Von Literaturkritikern, Autoren und Wirtschaftskriminellen

Rike  / pixelio.de
Rike / pixelio.de

Seit einigen Tagen machen wilde Diskussionen in einschlägigen Medien und Foren die Runde. Sowohl auf Twitter, wie auch Facebook bekriegen sich ein Autor und eine ganze Truppe von Bloggern. Auslöser des Streits war die negative Rezension einer Bloggerin und die darauf folgende Reaktion des betroffenen Autors. In den Kommentaren zur Rezension von Verlegerin und Autoren fielen sogar Androhungen einer Klage gegen die Verfasserin der Rezension.

Der Autor tritt derweil auf seinem Blog und bei Facebook noch nach und beschmipft die Rezensentin als ungebildet, unprofessionell und unseriös. Dies postete er am 22.01.2012 und 23.01.2012 auf seinem Blog. Dort stellt er alle Literaturblogger als vorpubertäre Wirtschaftskriminelle, die “erpresserische Rezensionen” verfassen, dar.

Nun wurde mir von der Rezensenten-Mafia anonym ein Brief zugestellt den ich meinen Lesern nicht vorenthalten möchte.

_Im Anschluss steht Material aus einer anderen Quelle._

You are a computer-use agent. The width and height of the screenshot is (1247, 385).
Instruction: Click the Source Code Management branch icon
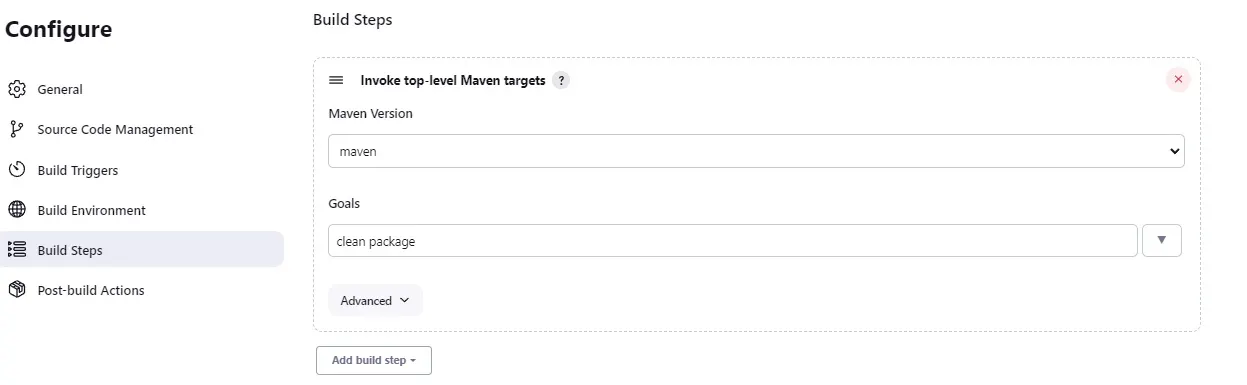16,129
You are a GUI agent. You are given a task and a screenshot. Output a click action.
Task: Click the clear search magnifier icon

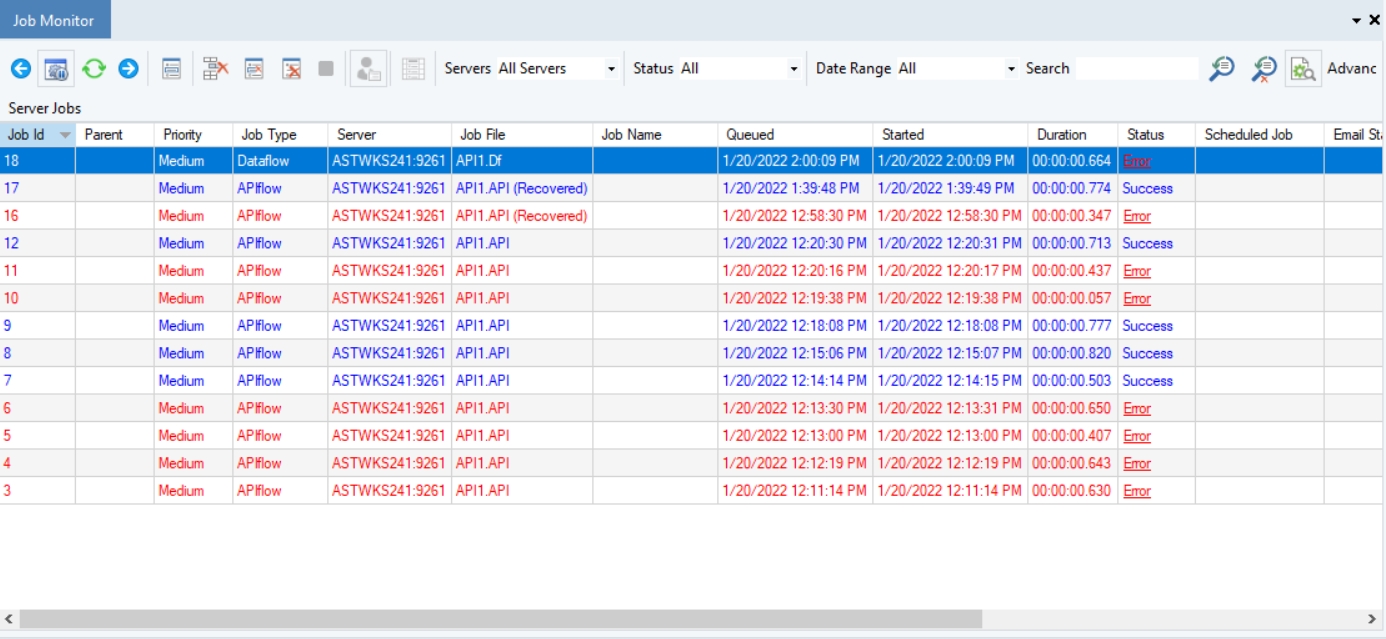pyautogui.click(x=1264, y=69)
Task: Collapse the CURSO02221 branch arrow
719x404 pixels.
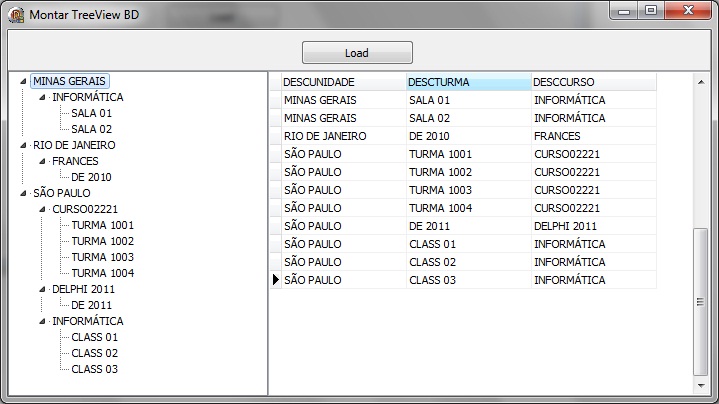Action: pyautogui.click(x=42, y=210)
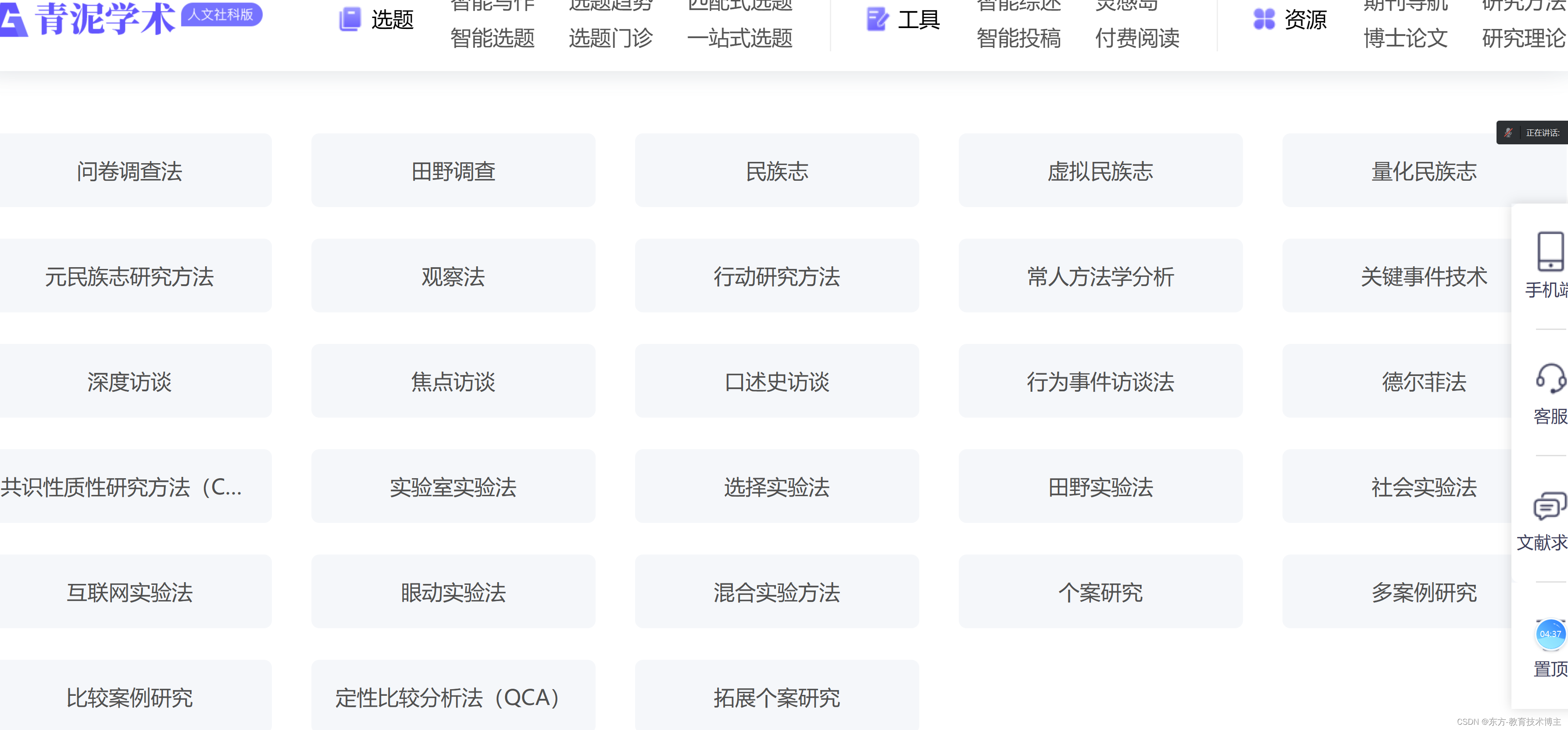Click the 选题 book icon
The height and width of the screenshot is (730, 1568).
point(350,19)
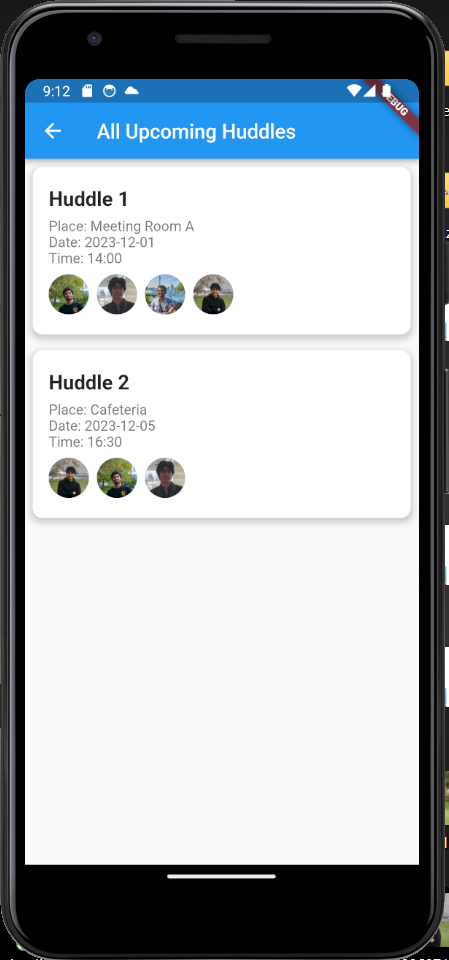
Task: Open the Huddle 2 title
Action: tap(89, 383)
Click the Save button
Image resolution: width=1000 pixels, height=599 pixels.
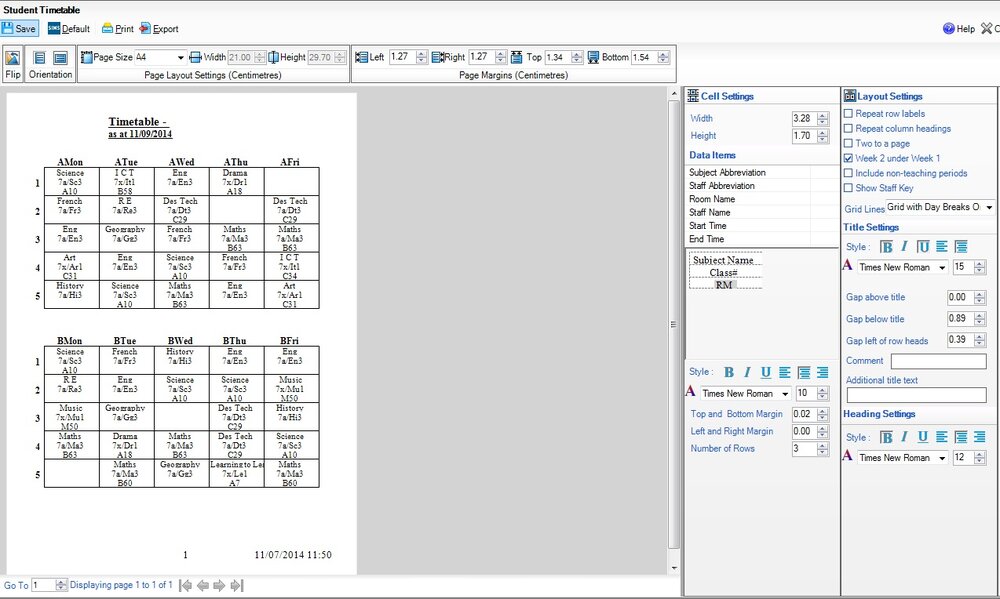tap(19, 29)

Der Verfasser möchte nicht erkannt werden, hat aber ein paar wesentliche Eckdaten zu seinem Lebenslauf an den von ihm verfassten Text angehängt.

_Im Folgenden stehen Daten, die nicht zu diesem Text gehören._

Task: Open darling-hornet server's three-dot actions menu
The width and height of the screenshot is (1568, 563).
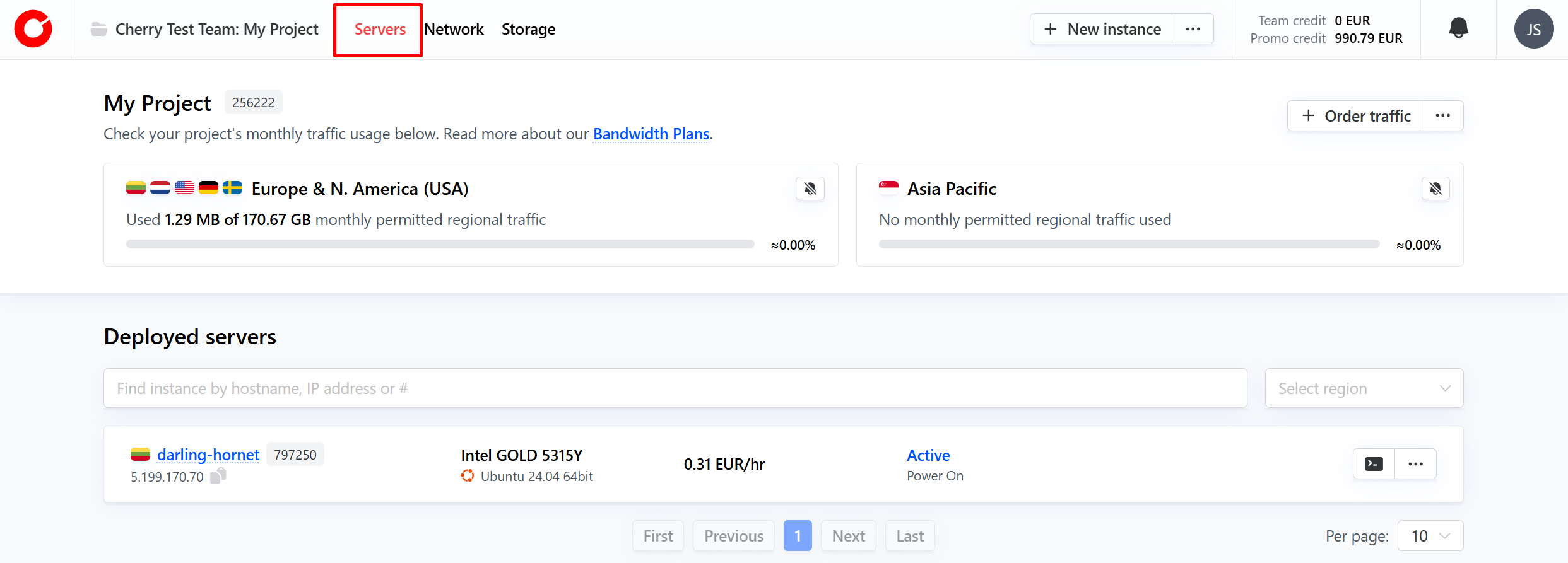Action: [x=1415, y=464]
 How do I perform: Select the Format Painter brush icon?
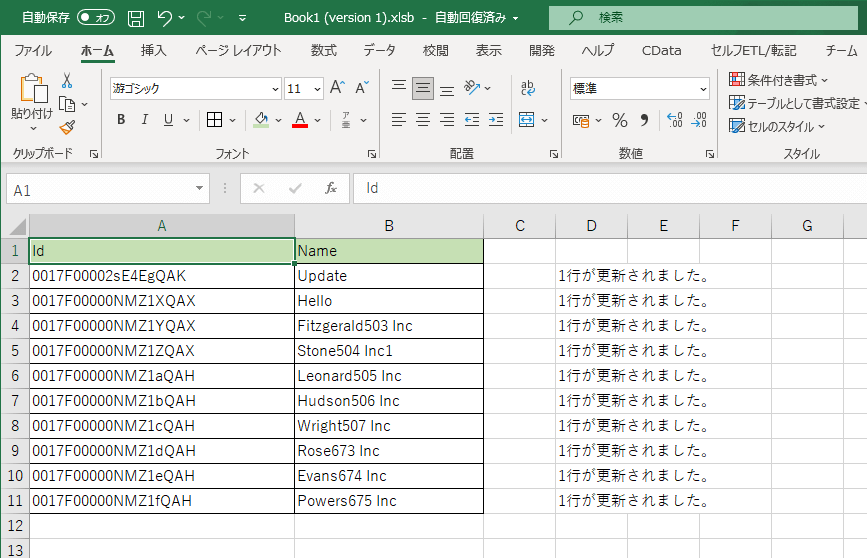coord(67,127)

“Vor der Erfindung des Internets gab es noch gestandene Schriftsteller. Sie taten sich besonders durch Besonnenheit, Fairness, Kritikfähigkeit und Seriosität hervor. Sie schrieben Bücher für ihre Leser, ihre Fans. Sie waren Virtuosen des Wortes, stets respektvoll und nie beleidigend; sie waren Meister im „zwischen den Zeilen lesen“ und hatten allesamt ein fundiertes Germanistikstudium hinter sich. Sie waren einfach professionell und gut, denn sie wussten, dass das Drucken eines Buches, dessen Vertrieb, Marketing etc. viel Geld und Herzblut kostet und am Ende der Leser die Bücher liest und bewertet. Aus diesem Grund haben Verlage früher ihre Autoren sehr sorgfältig ausgewählt.

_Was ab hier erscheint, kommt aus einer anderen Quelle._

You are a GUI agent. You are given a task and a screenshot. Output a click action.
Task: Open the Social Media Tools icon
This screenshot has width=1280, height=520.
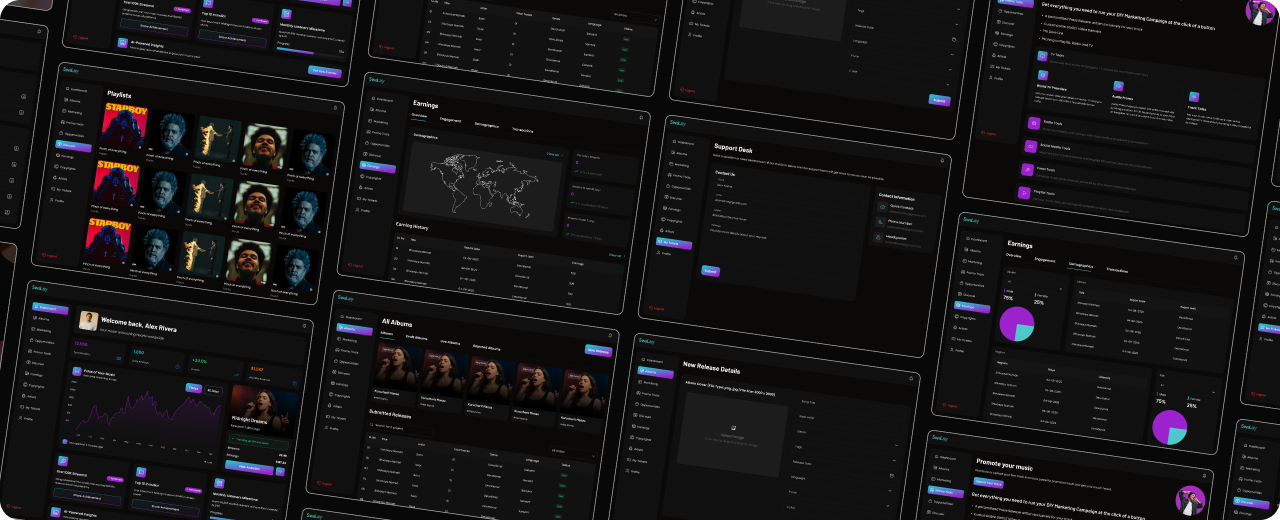(1029, 147)
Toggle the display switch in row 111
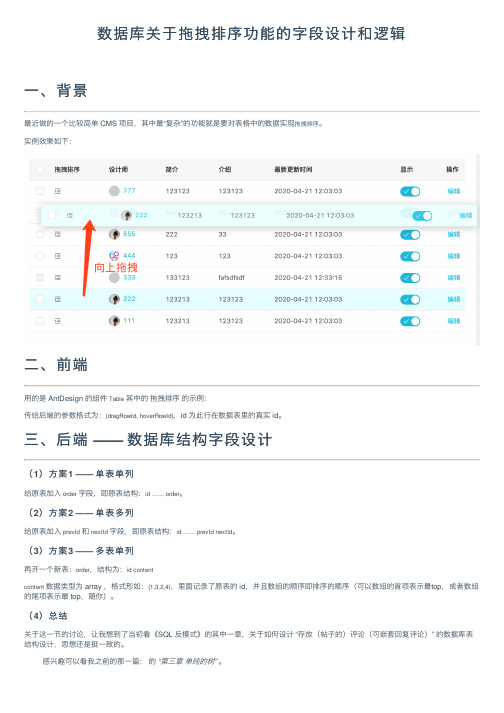Image resolution: width=504 pixels, height=713 pixels. coord(410,321)

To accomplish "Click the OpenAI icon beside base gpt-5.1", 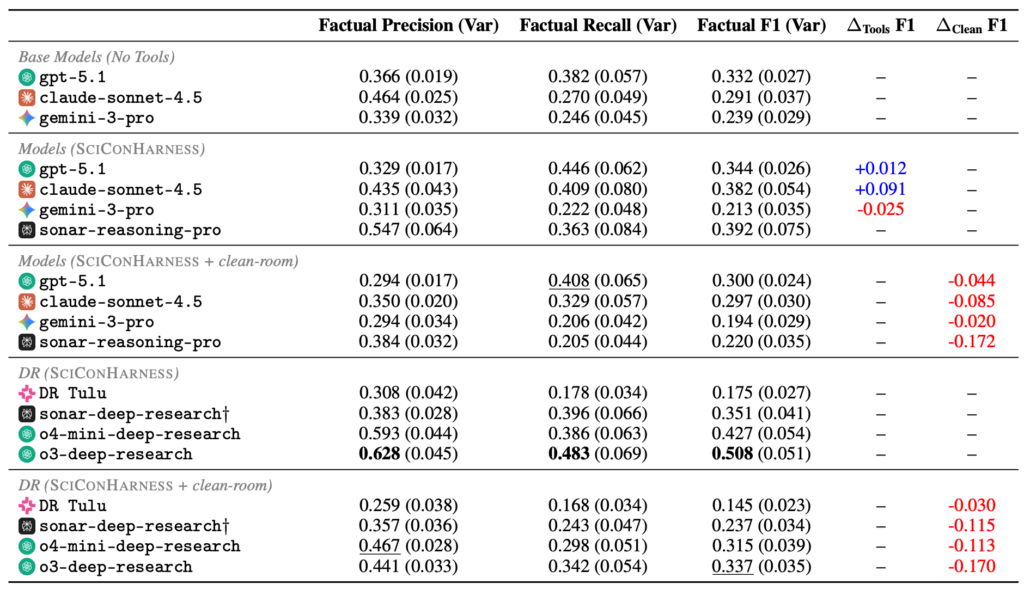I will tap(27, 77).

Heute aber, in Zeiten des Internets, kann jeder Möchtegern-Schriftsteller, der denkt, seine Schreibe würde irgendwen interessieren, etwas veröffentlichen – ob er nun unfreundlich und unseriös ist oder nicht. Er veröffentlicht Texte online, weil er davon ausgeht, dass es nur Menschen gibt, die seiner Meinung sind und jeder sein Buch toll finden MUSS. Oftmals wird dabei fälschlicherweise das Recht der Meinungsäußerung mit Rufmord am eigenen Pseudonym verwechselt.
Keine Frage – 99 % der Autoren heutzutage wissen den Leser und die Meinung des Lesers zu schätzen und würden sich nie erdreisten, eine ganze Gruppe Menschen (Leser! Kunden!) anzugreifen, geschweige denn mit rechtlichen Maßnahmen zu drohen, sollten diese einmal anderer Meinung sein als der Autor.
Leider gibt es Einzelne, die den Beruf und den Ruf der Schriftsteller beschädigen. Eben diese Autoren sind es, die versuchen, mit unfairen und äußerst fraglichen Mitteln negative Meinungen über ihre Werke aus dem ewigen Gedächtnis des Internets zu verbannen. Und weil es scheinbar noch nicht reicht, mit fragwürdigen Paragrafen zu drohen, setzt man eben noch eins drauf und greift andere Menschen auf persönlicher Ebene und unterhalb der Gürtellinie an.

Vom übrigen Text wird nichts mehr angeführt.